Par Ibrahima Dia
Le Collectif des médecins, pharmaciens et chirurgiens-dentistes en spécialisation (COMES) était face à la presse ce jeudi 04 septembre pour évoquer leur situation . Après plusieurs tentatives de dialogue avec les autorités, le collectif réclame des réponses concrètes sur les conditions de formation, les paiements, la prise en charge médicale et le recrutement.
Parmi ses principales revendications figure la mise en place d’un véritable statut du résident, avec une harmonisation des conditions de formation et de rémunération. Le COMES demande également le règlement des retards de paiement des indemnités liées aux stages ruraux. Selon le collectif, certains médecins ayant achevé leur formation depuis 2024 attendent toujours le paiement de sommes qui leur seraient dues.
La prise en charge médicale des résidents constitue également une préoccupation majeure. Le collectif souhaite un dispositif leur permettant d’accéder aux soins dans les établissements publics en fonction de leurs besoins.
Autre sujet d’inquiétude : le recrutement dans la fonction publique.

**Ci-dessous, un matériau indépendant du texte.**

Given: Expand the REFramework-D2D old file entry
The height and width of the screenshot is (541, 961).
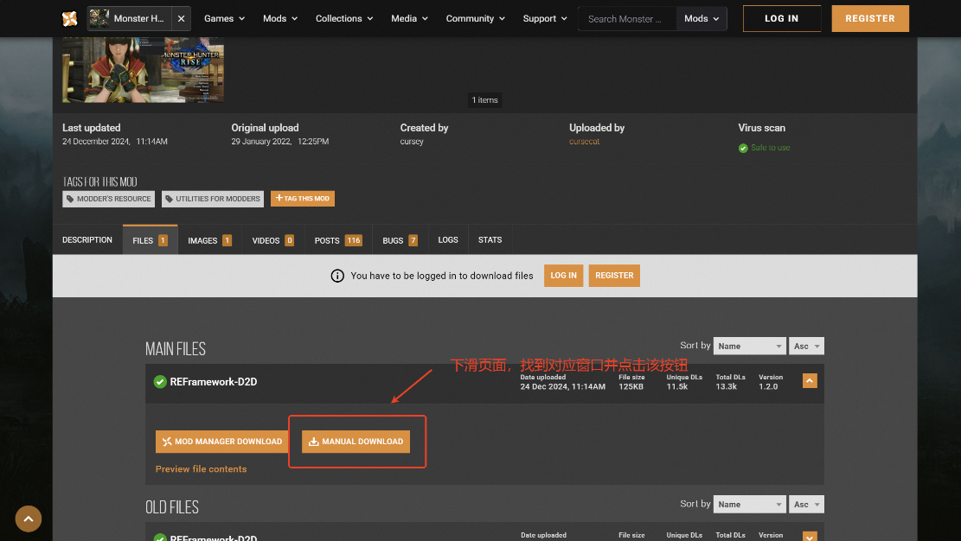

Alors qu’un recrutement d’agents de santé est annoncé, le COMES demande que les médecins en spécialisation soient associés à la réflexion afin d’anticiper les besoins en spécialistes et de limiter les départs vers l’étranEgUer
Le collectif réclame aussi une meilleure prise en compte de la rémunération des gardes ainsi que des congé de maternité, afin que ceux-ci ne pénalisent pas le parcours de formation des femmes en spécialisation.
Malgré la fermeté du mouvement, le COMES assure vouloir privilégier le dialogue. « Nous ne voulons pas bloquer le système sanitaire », affirme le Dr Aline Badara Sow, médecin en spécialisation en cardiologie.
Le collectif fixe toutefois une échéance aux autorités : la fin de la première quinzaine de septembre pour apporter des réponses et prendre des engagements concrets.